• _Exercise task_
Could you copy out the records exactly, everything from the line containing "Given: Click empty" down to the line containing "Action: pyautogui.click(x=30, y=356)"?

Records from a pointing dataset
━━━━
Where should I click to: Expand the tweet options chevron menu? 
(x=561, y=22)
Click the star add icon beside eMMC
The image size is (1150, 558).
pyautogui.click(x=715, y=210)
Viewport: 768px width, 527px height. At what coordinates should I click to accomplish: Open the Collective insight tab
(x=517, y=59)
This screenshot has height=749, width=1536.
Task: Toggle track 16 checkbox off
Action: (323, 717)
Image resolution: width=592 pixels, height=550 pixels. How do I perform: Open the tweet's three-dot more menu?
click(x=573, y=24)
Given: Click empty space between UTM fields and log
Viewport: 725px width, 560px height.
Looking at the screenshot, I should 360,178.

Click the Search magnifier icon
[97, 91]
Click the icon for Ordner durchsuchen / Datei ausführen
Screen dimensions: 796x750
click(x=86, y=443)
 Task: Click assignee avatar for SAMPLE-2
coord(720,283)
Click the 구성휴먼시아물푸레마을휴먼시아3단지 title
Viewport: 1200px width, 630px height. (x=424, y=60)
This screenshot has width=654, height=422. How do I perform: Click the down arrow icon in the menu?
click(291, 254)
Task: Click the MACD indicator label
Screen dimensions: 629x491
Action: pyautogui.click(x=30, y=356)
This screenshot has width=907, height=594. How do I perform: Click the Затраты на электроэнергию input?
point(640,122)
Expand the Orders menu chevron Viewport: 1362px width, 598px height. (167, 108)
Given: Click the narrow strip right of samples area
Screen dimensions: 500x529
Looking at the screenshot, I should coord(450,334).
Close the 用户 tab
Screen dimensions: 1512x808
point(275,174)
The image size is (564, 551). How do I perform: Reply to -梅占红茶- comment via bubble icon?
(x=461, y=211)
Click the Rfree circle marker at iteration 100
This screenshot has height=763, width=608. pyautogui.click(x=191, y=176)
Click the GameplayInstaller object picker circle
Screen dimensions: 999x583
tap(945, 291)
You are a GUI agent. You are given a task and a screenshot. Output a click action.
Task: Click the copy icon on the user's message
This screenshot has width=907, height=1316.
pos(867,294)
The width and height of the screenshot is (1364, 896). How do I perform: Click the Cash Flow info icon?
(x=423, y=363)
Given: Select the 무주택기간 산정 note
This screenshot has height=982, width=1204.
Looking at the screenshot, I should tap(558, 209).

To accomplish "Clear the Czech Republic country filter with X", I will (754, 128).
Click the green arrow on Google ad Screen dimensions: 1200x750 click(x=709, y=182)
━━━━
• _Result for this task_
Given: Click empty space between UTM fields and log
Viewport: 725px width, 560px height.
Looking at the screenshot, I should 360,178.

Click the Search magnifier icon
[97, 91]
Click the icon for Ordner durchsuchen / Datei ausführen
Screen dimensions: 796x750
click(x=86, y=443)
 Task: Click assignee avatar for SAMPLE-2
coord(720,283)
Click the 구성휴먼시아물푸레마을휴먼시아3단지 title
Viewport: 1200px width, 630px height. (x=424, y=60)
This screenshot has width=654, height=422. How do I perform: Click the down arrow icon in the menu?
click(291, 254)
Task: Click the MACD indicator label
Screen dimensions: 629x491
Action: pyautogui.click(x=30, y=356)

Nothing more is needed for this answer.